India scapegoats China over NSG membership for own reluctance to make emissions reduction promise
Published: Nov 01, 2021 10:06 PM Updated: Nov 01, 2021 09:56 PM
China India Photo:VCG

China India Photo:VCG

 India is playing a petty trick by using its absence in the Nuclear Suppliers Group (NSG) as an excuse for its own reluctance to make emissions reduction promises and to scapegoat China for its difficulties to obtain membership, Chinese experts said on Monday. They urged India to put aside political elements and return to the consensus on cooperation and development reached by Chinese and Indian leaders.     

As Indian Prime Minister Narendra Modi arrived in Glasgow for the COP26 climate summit, Indian media reported on Monday that the country had made a renewed push for its membership to the coveted NSG.

The climate and development goals are something that needs to be determined based on the type of technologies that would be available for that climate transition. India also will need NSG membership to ensure adequate availability of raw materials for nuclear supply and several other associated concerns around the cost of power, NDTV reported, citing India's commerce and industry minister Piyush Goyal, who is also personal representative of the head of Indian government for preparing for the grouping's G20 summit.

Following what Goyal said, Indian media hyped China's role in "blocking" the country from entering the NSG group. For example, the Monday NDTV report said that "even though India has the backing of the majority of the group's members, China has been blocking its entry into the bloc." 

India first applied for NSG membership in May 2016. Goyal's speeches are nothing new compared with the excuses they had been using since then to acquire NSG membership, Lin Minwang, a professor at the Institute of International Studies of Fudan University, told the Global Times on Monday.

India would not make any emissions reduction promise even if they had entered the NSG as they are currently accelerating domestic industrialization, which would lead to increasingly high emissions, Lin pointed out. 

Reuters reported last week that India, the third-largest emitter of greenhouse gases after China and the US, refused to announce a net-zero carbon emissions target ahead of COP26 when countries are expected to push action to deal with the rise in the global temperature. 

Experts noted that India's reluctance to set a target shows its difficulties in balancing economic development and reducing emissions.  

Some Indian officials and politicians are just playing a petty trick to use India's absence in the NSG as an excuse for the country's reluctance to make emissions reduction promises while scapegoating China for India's absence. So they're saying that China is the reason why they could not make any promise on the climate change issue, Lin said. 

The NSG, a 48-member group which regulates global nuclear commerce, was founded in response to India's nuclear test in May 1974. Being a signatory to the Treaty on the Non-Proliferation of Nuclear Weapons (NPT) is a prerequisite for NSG members. 

China has insisted that entry into the NSG would depend on safeguarding the global nonproliferation regime, and India should not wrongly blame China for "blocking" it from entering.

There is no precedent for a non-NPT signatory to become an NSG member.

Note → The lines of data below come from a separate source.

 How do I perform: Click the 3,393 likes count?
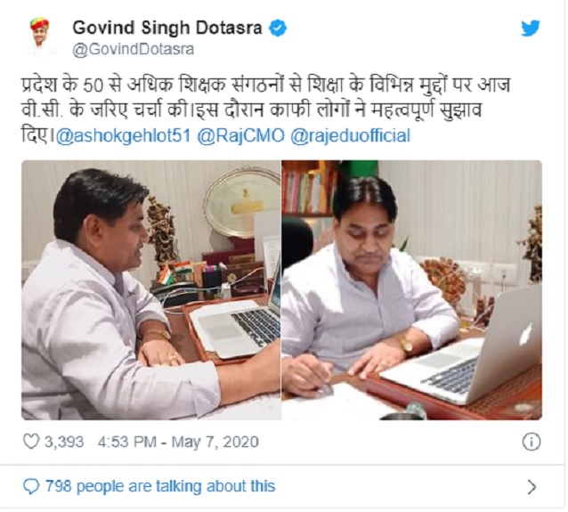[x=64, y=442]
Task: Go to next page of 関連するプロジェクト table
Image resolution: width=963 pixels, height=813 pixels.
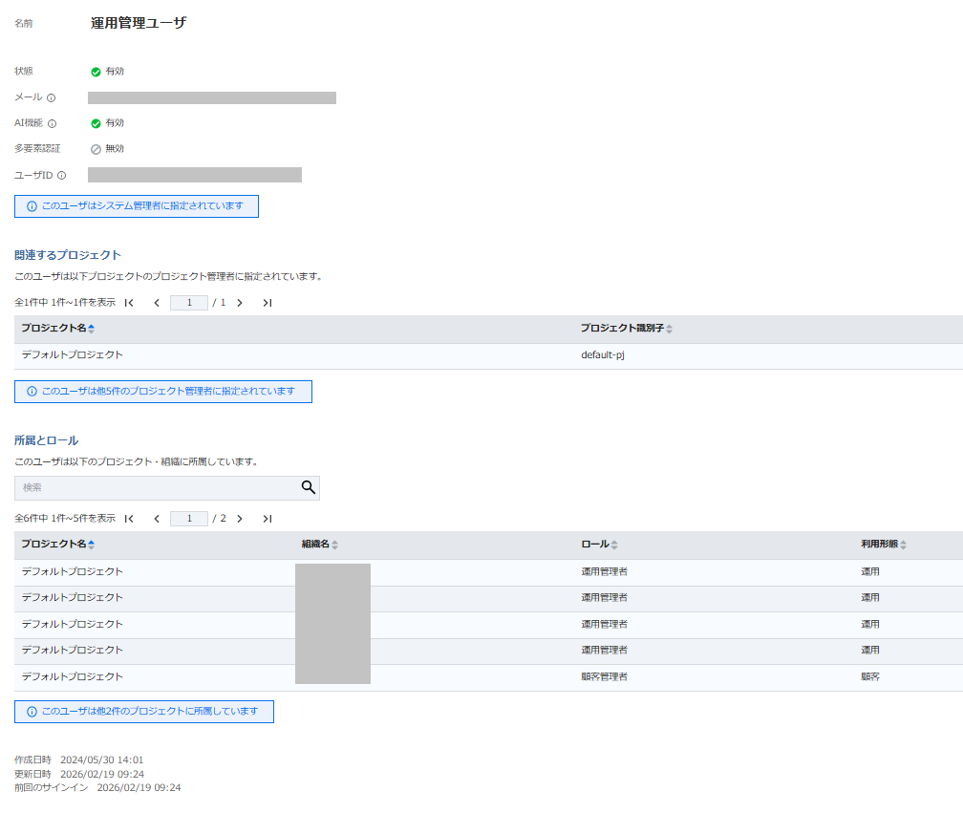Action: 240,303
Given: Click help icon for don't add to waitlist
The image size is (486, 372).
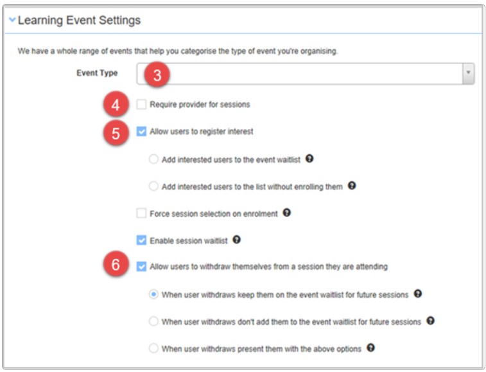Looking at the screenshot, I should (x=431, y=321).
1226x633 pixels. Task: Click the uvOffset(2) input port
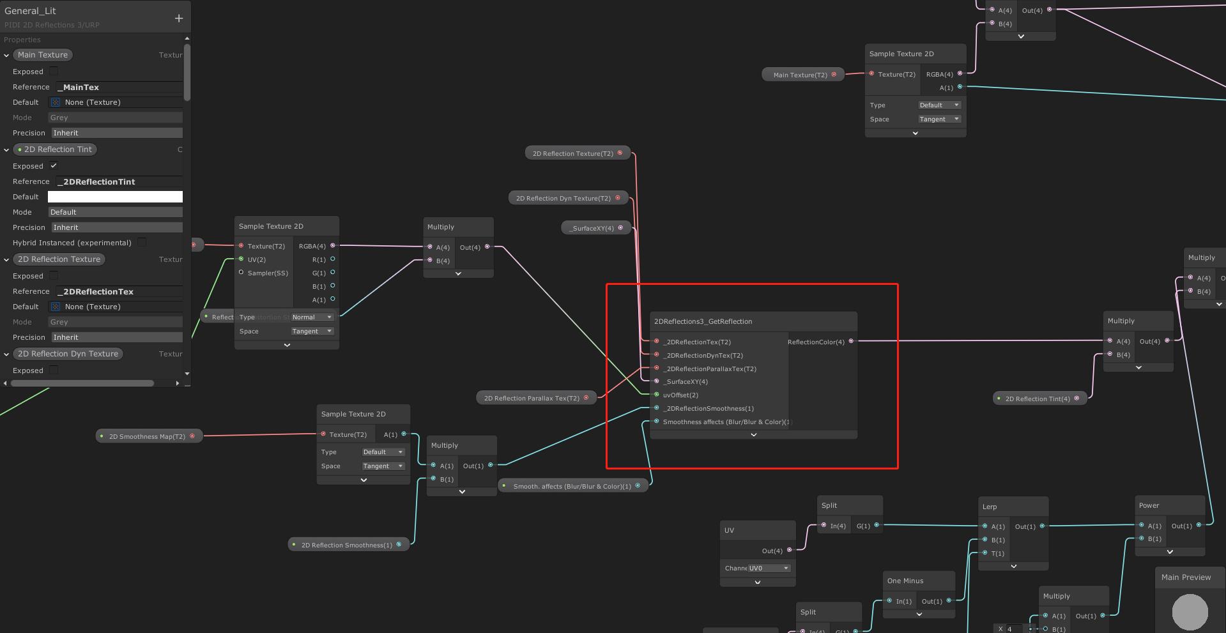(656, 395)

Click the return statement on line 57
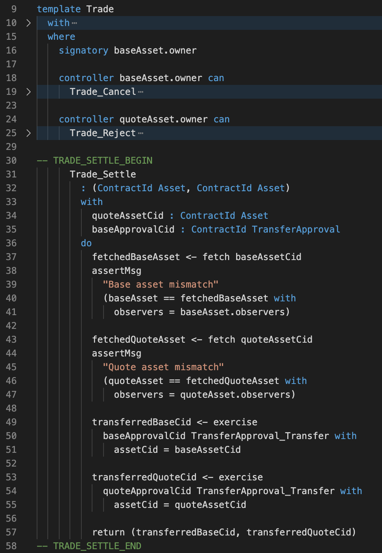[x=224, y=532]
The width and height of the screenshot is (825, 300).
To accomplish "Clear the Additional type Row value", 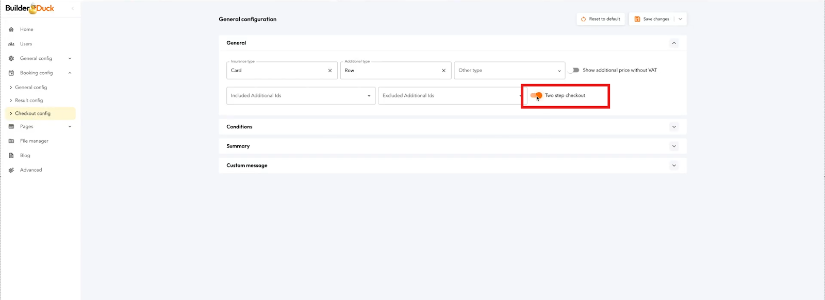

Many inside the body that monitors the global flow of nuclear materials insist on prudence in handing a membership card to any non-treaty party, according to experts.

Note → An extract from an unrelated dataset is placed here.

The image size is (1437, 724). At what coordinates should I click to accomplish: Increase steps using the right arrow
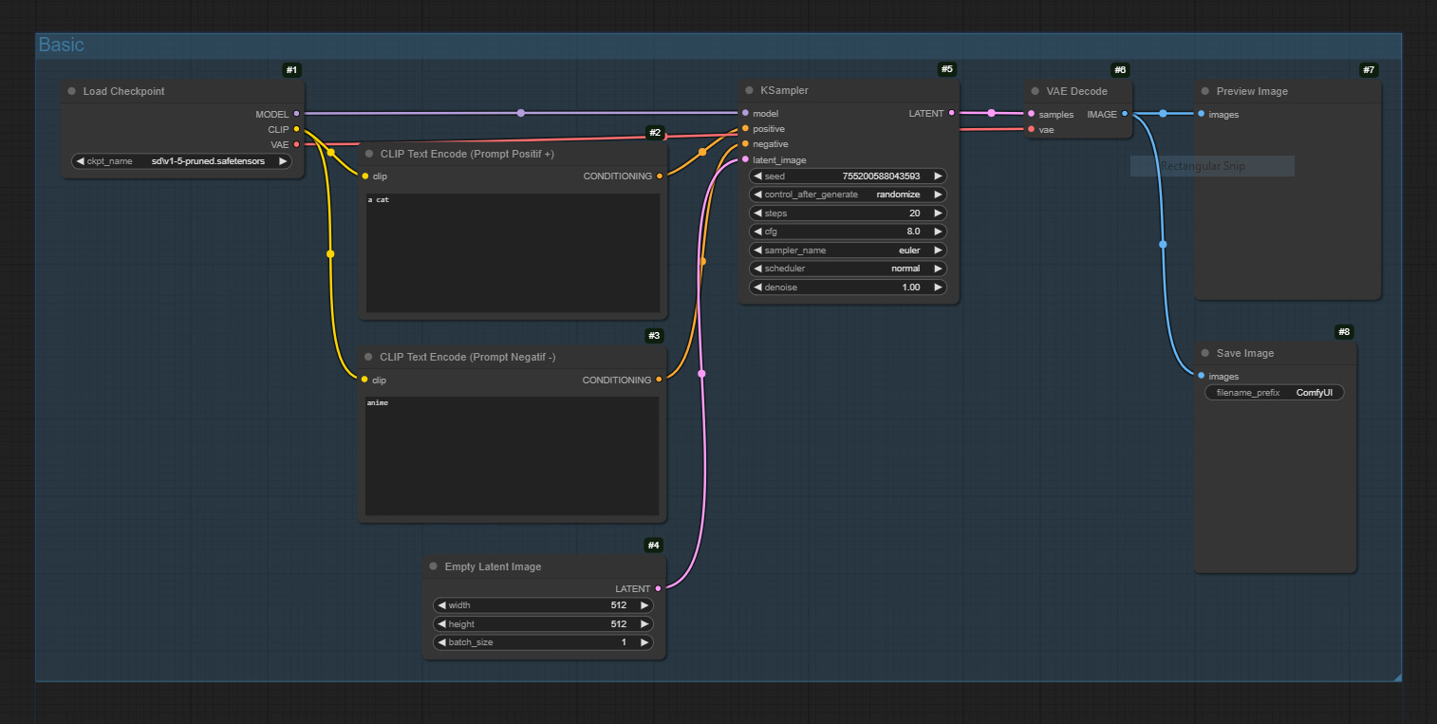(938, 213)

Exempting India would be unfair to other countries, and other non-NPT nations would also want to join the NSG, experts warned. 

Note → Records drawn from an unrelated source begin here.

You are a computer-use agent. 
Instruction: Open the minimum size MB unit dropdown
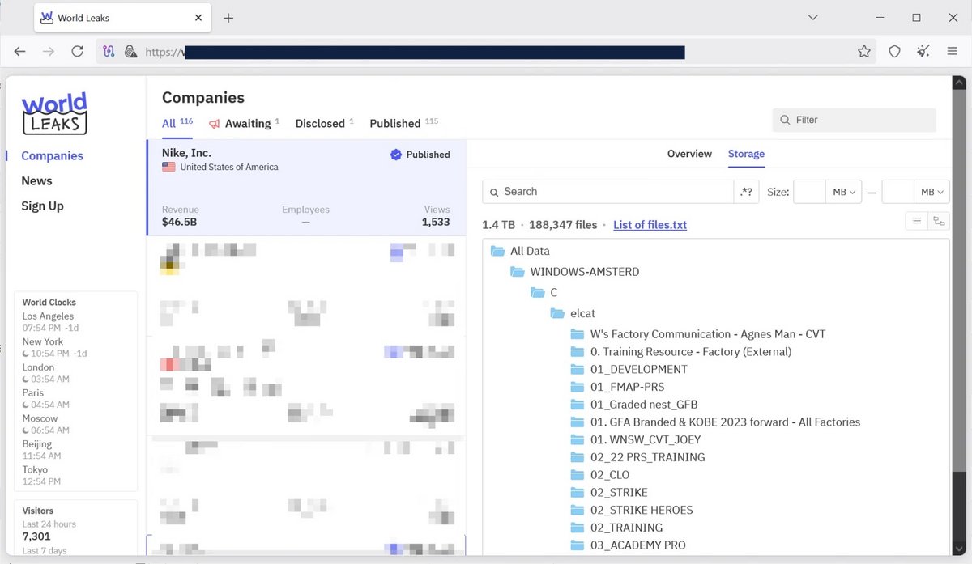coord(845,192)
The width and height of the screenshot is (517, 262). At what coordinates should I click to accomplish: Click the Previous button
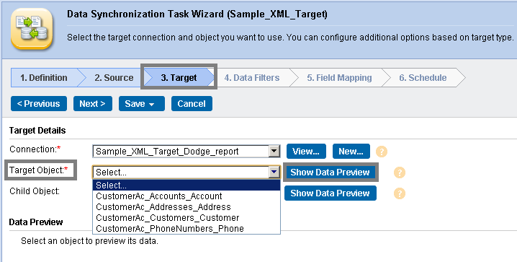pos(39,104)
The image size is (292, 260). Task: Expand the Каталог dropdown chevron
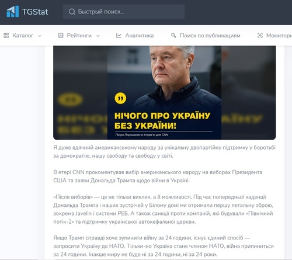pyautogui.click(x=40, y=36)
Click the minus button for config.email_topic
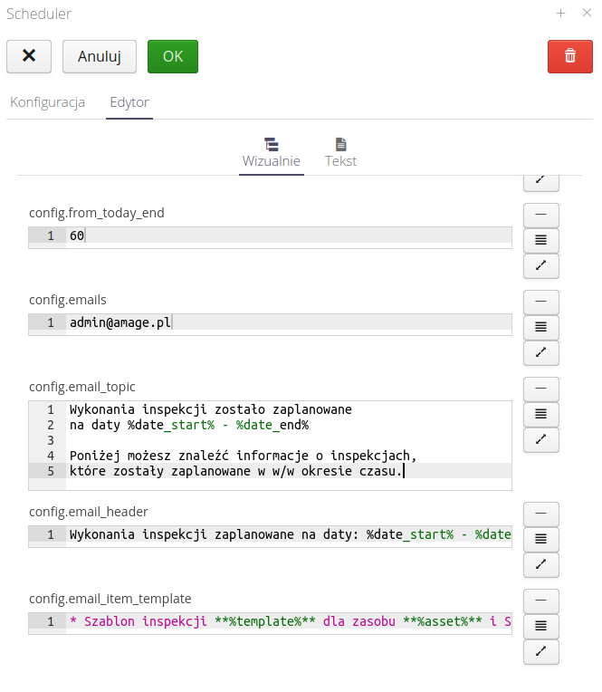Screen dimensions: 602x692 coord(540,389)
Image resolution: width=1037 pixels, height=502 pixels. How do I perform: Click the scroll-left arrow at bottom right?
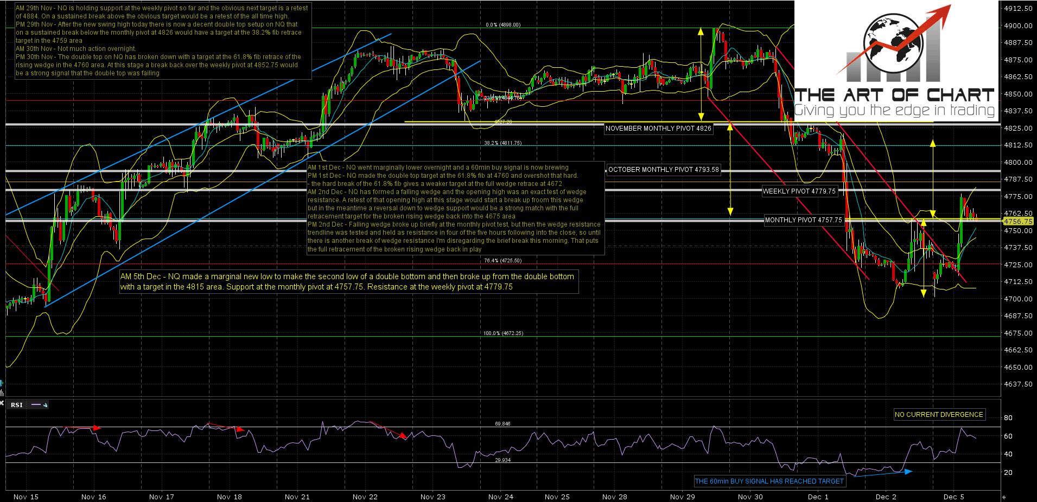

By mixing two different issues together, India is just making an excuse for its selfish and irresponsible behavior, said Tian Guangqiang, an assistant research fellow at the National Institute of International Strategy of the Chinese Academy of Social Sciences.

India is aware of China's stance on both issues. By mixing the two, India not only scapegoats China for its reluctance to make an immediate promise on emissions reduction but also pushes China on India's NSG membership, Tian said. 

But if China relaxes its stance and admits India into the NSG without signing the NPT, India would be free to seek its nuclear strategy targets without strict constraints, Tian said. "Either way, India wins."

While revealing India's petty trick, Chinese experts called on the country to put aside political considerations and cooperate with China on various international affairs, citing large cooperation and development space in trade and energy.  

Some political elements, especially in India, have affected the China-India ties in recent years. But as two major developing economies that account for two-fifths of the world's population, the two countries should put aside political differences, work together to safeguard developing countries' interests, and focus on the consensus on cooperation and development reached previously, Qian Feng, director of the research department at the National Strategy Institute at Tsinghua University, told the Global Times on Monday.